▶ Exercise set
a – Answer these from the passage on gyokuro tea:
(i) What share of all the tea grown in Japan ends up as gyokuro?
(ii) About how long before harvest are the tea trees for gyokuro covered?
(iii) Why are the harvested leaves lightly steamed?
b – Continue the passage on gyokuro tea from its last sentence.

▶ Provided passage
+===+

Less than one percent of the entire tea grown in Japan ends up as gyokuro. Because of the specific way of growing, this rare high-quality green tea is among the most expensive in Japan. Valued in his homeland as one of the best green teas, gyokuro is now gaining more popularity among tea lovers around the world with its naturally sweet taste and delicate flavor.
How is it special
Gyokuro tea is made from the same tea trees used for production of Sencha. While during the production of Sencha, trees are lit by the sun all year round, tea trees used to produce Gyokuro are covered about twenty days before harvest and the tea is grown under shade. The reduction of sunlight leads to decreased photosynthesis of the plant and as a result, it produces more chlorophyll. This changes the ratio of sugars, amino acids and caffeine in the tea leaves, which affects their color, aroma and taste. Limitation of sunlight results in mild and sweet taste. Gyokuro is produced only from the first leaves of tea trees spring harvest. The trees are harvested by hand; the leaves are lightly steamed to prevent oxidation then the process of rolling and air-drying of the leaves begins. Unlike sencha, gyokuro is not placed on the market immediately after production. The tea is retained for several months, enough time for the leaves to mature well and get their mild taste.

+===+

▶ Information provided
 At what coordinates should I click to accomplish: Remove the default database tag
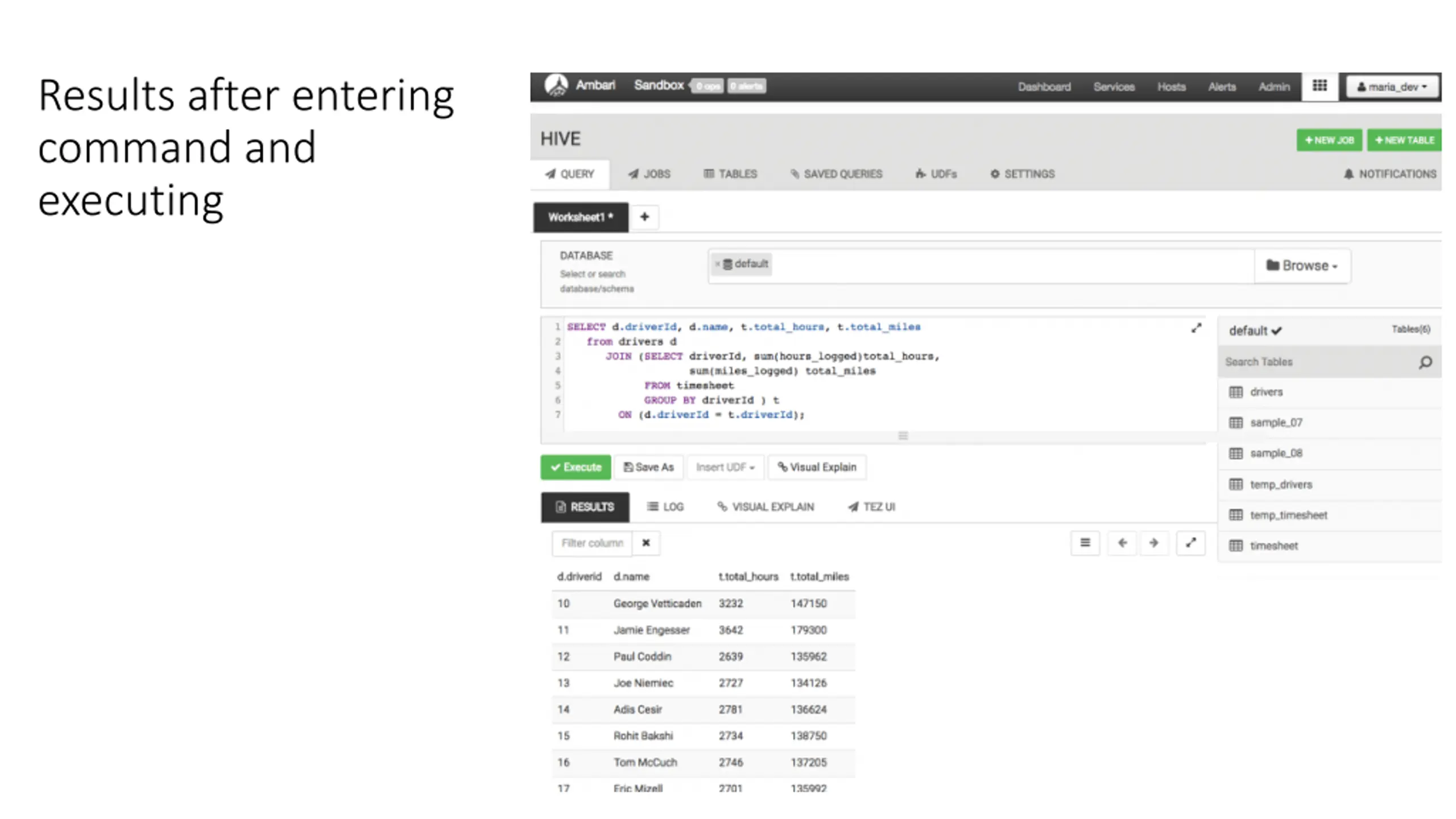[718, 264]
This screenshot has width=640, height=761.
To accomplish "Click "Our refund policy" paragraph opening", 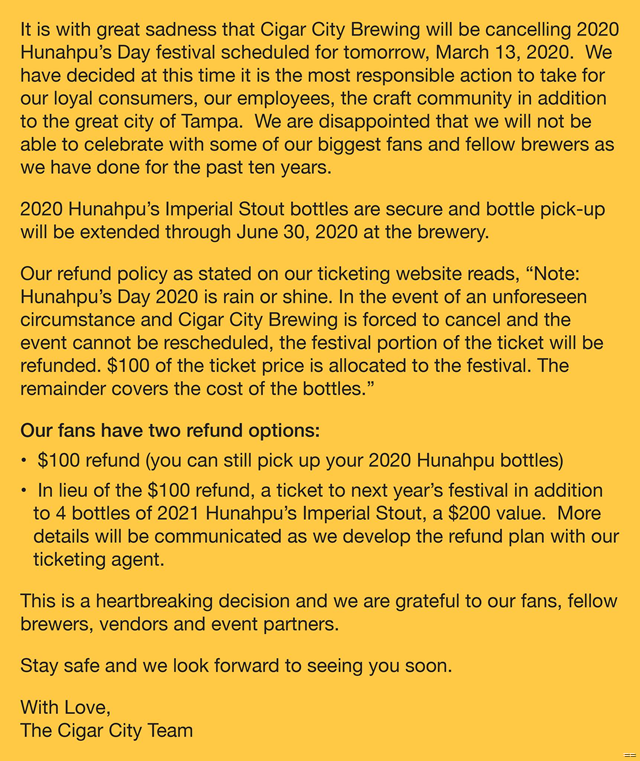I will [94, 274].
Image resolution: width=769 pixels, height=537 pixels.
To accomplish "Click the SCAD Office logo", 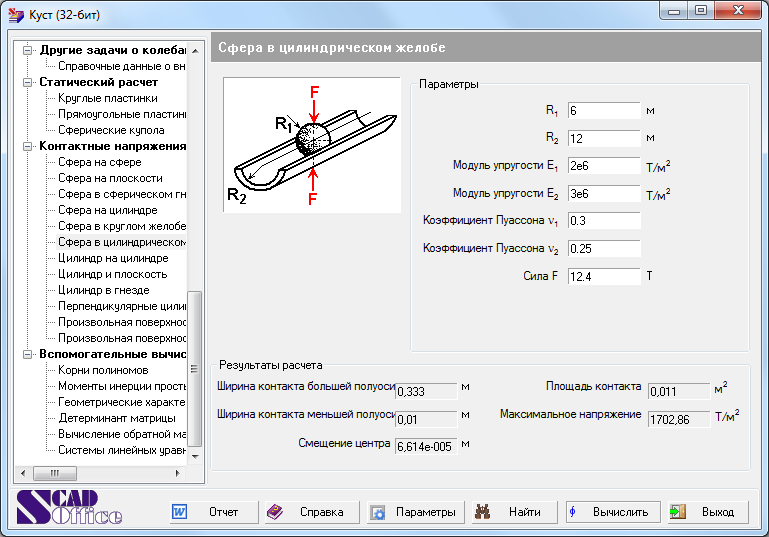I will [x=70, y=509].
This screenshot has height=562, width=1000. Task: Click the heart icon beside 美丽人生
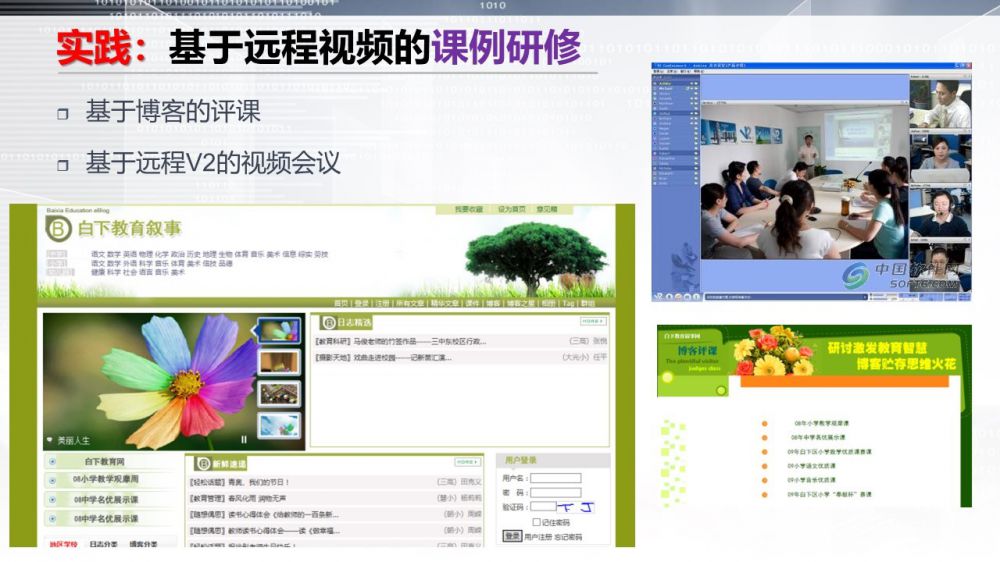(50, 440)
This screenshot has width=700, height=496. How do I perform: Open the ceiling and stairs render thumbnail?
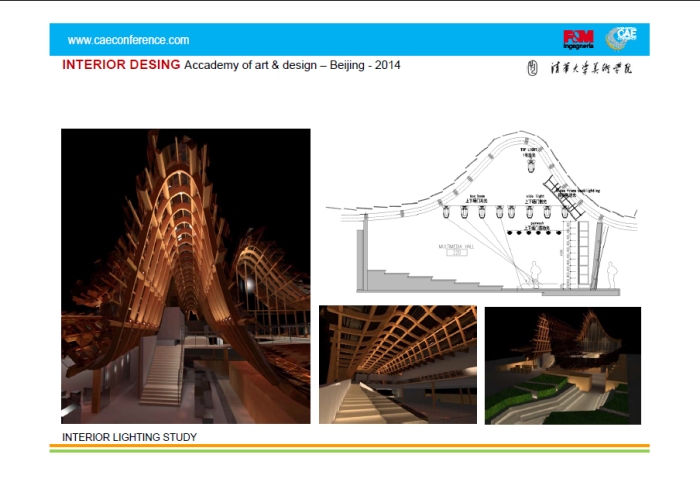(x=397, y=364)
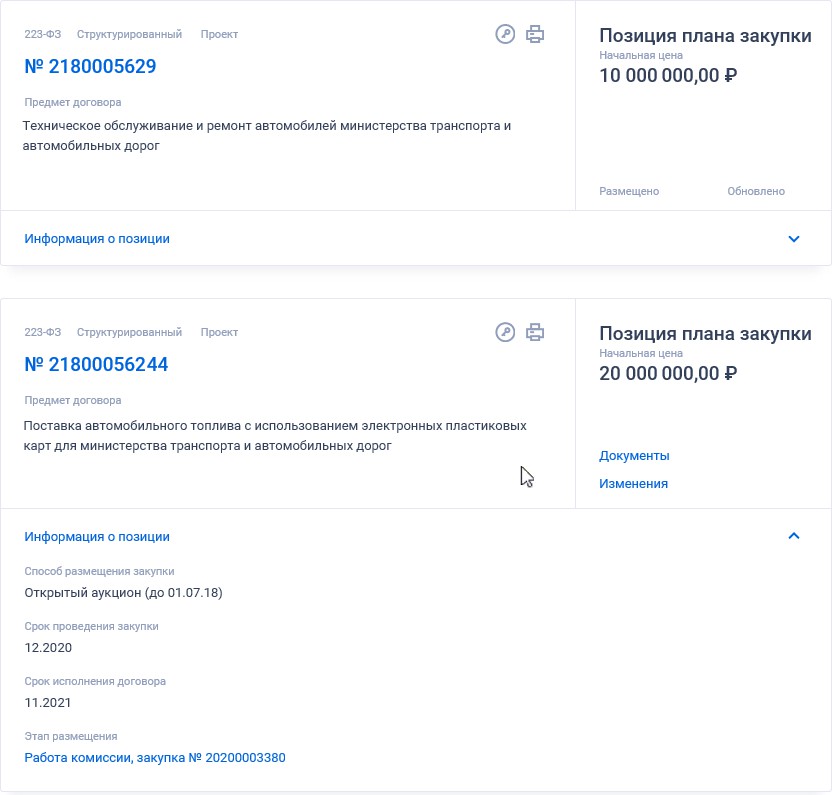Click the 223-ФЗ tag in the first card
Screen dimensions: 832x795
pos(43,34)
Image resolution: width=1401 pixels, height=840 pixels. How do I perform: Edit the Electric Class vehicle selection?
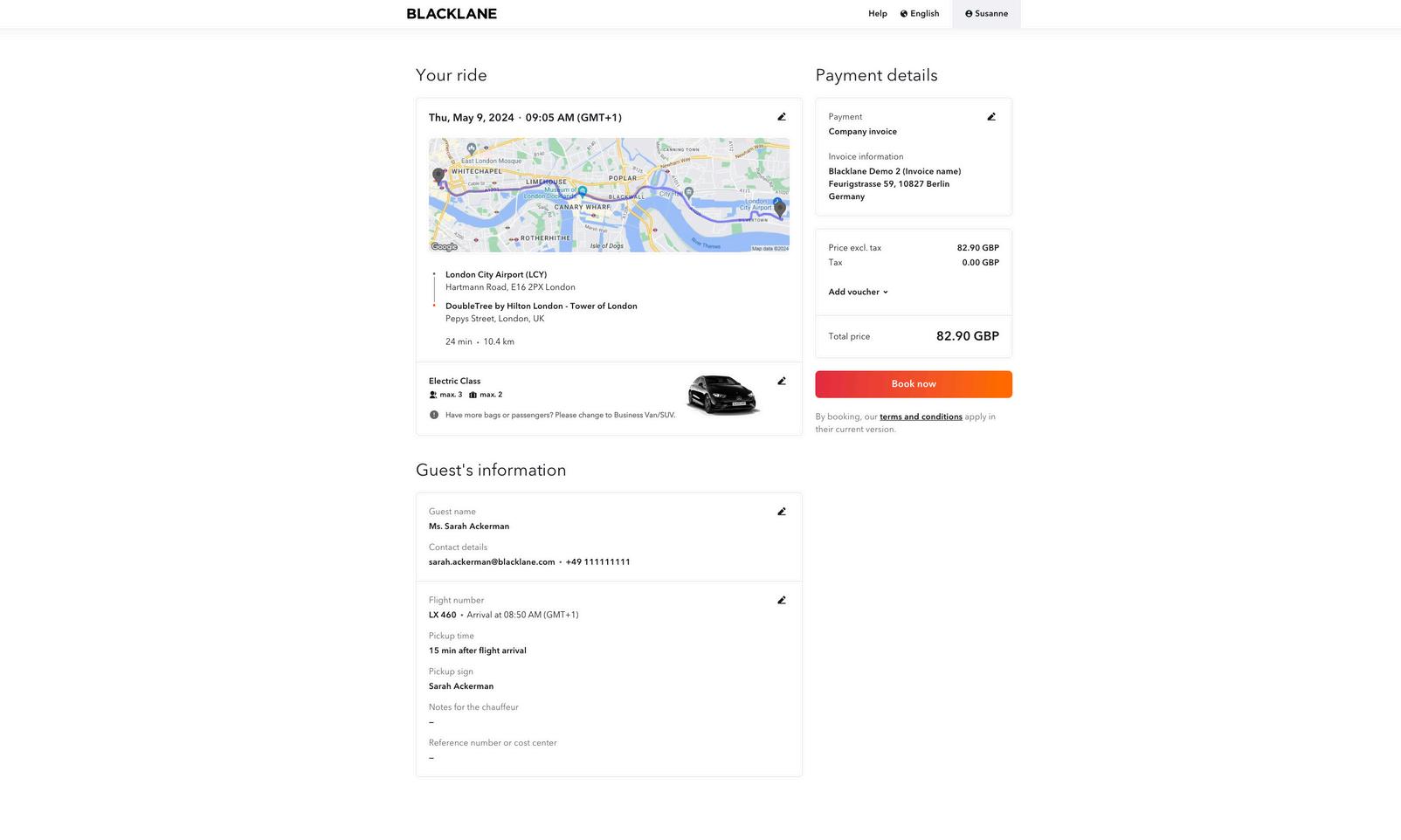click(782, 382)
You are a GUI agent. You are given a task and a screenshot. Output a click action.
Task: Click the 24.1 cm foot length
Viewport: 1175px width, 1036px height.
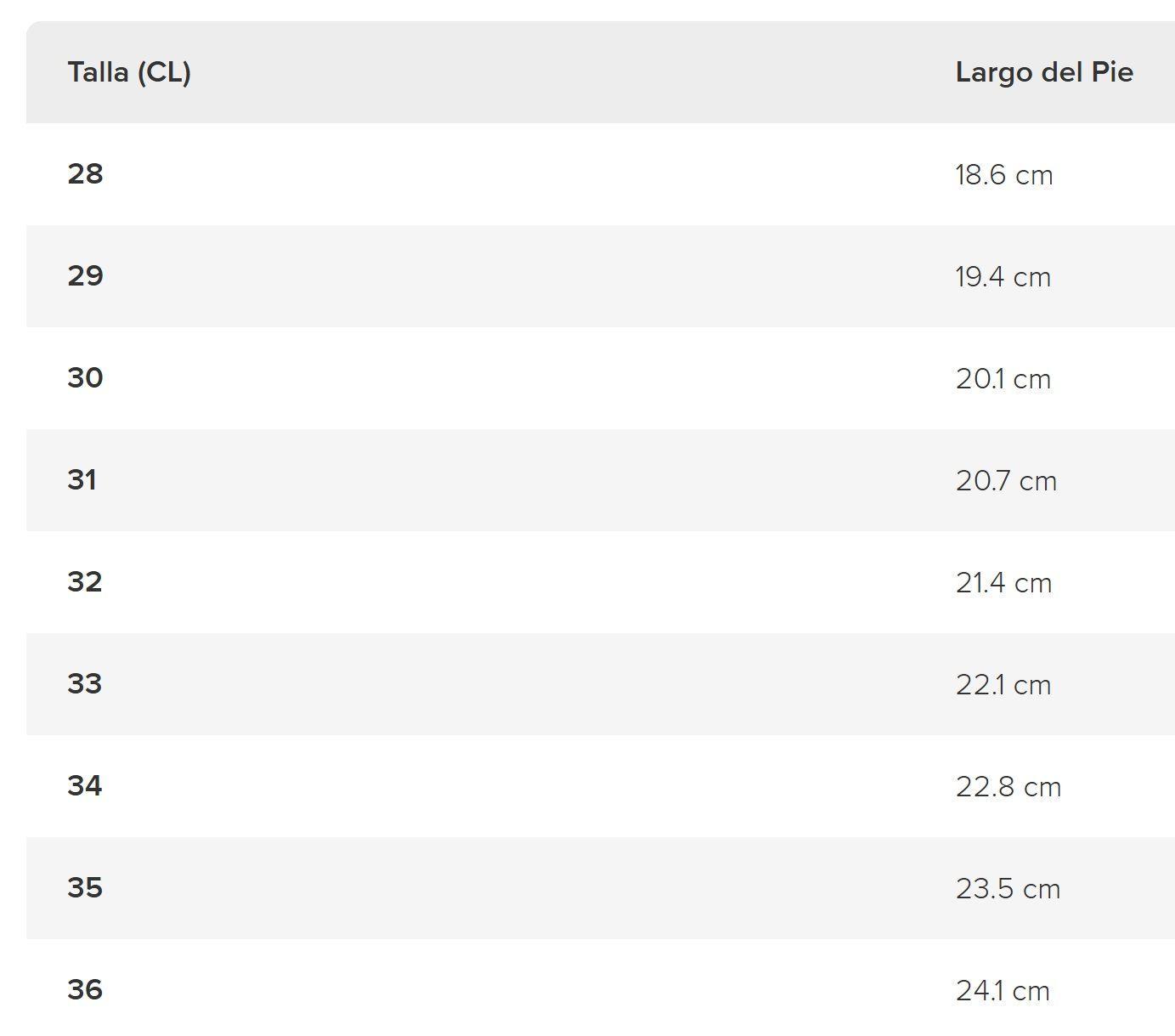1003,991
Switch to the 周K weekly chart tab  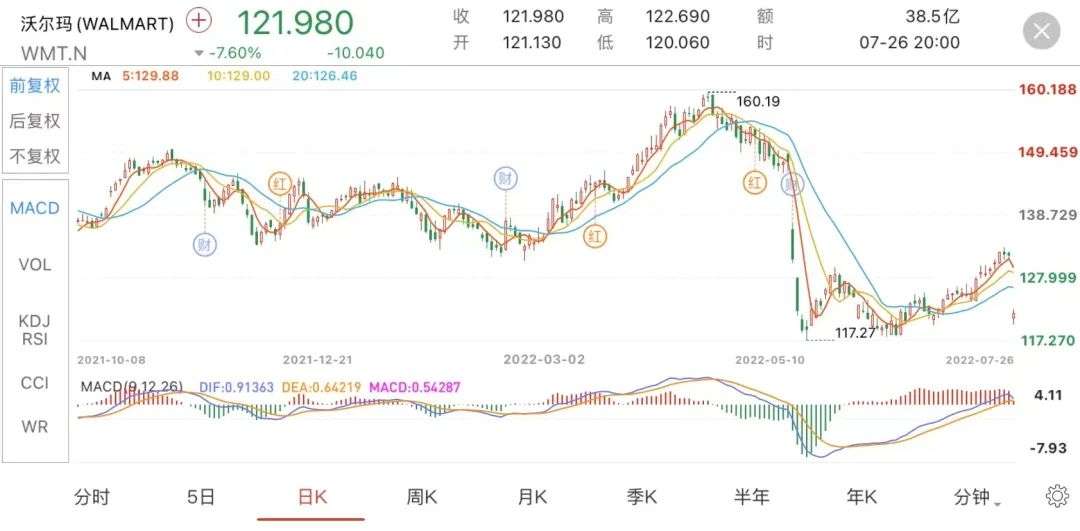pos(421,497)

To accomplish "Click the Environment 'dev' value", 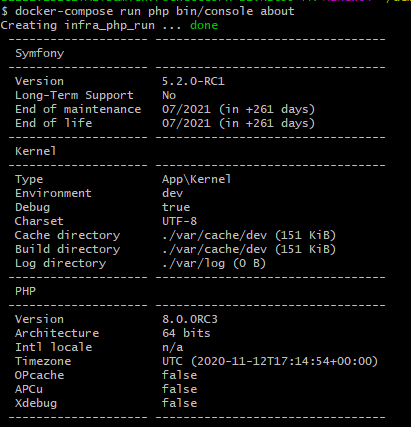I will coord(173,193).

+===+

▶ Outputs for the tasks
a –
(i) Less than one percent.
(ii) About twenty days.
(iii) To prevent oxidation.

b –
The different preparation
Just like sencha, gyokuro is prepared as the leaves are brewed in a pot of hot but not boiling water. And here the differences begin. The water temperature used with this kind of Japanese tea is much lower – between 50 and 60 degrees. The perfect water temperature is achieved as the hot water is poured into a container for cooling water and allowed to sit for a minute or two, the water is then pouredin gyokuro tea cups (with every transfer of the water from one vessel to another, it is cooled by about 10 degrees). Filling of cups with hot water serves one more purpose – to heat the ceramic cups as they will maintain the ideal temperature of the drink. After cooling of the water, it is poured into a pot. The amount of tea that is used is double compared with sencha. The general rule is: one gram of tea per 30 ml. of water. Tea is ready between 2 and 3 minutes and after the leaves have unfolded. Is is distributed into cups by pouring consecutively small amount of tea in each cup. After the first brewing the tea leaves can be brewed again (up to five times). And something interesting and unique about this type of tea – gyokuro leaves are edible and have a very pleasant taste.
Gyokuro contains high levels of the catechin EGCG (epigallocatechin gallate). These natural polyphenols are strong antibacterial and antiviral agents, they strengthen the walls of capillaries and promote the release of the body’s toxic compounds. Many scientists believe that EGCG plays positive role in the body’s fight against cancer.
Like other Japanese green teas, gyokuro is a powerful antioxidant, accelerates metabolism and fat burning. Reduces the risk of cardiovascular disease by reducing the accumulation of fat deposits in the arteries, helps increase the level of good cholesterol and to lower total cholesterol levels. Reduces the risk of diabetes by keeping blood sugar at healthy rates.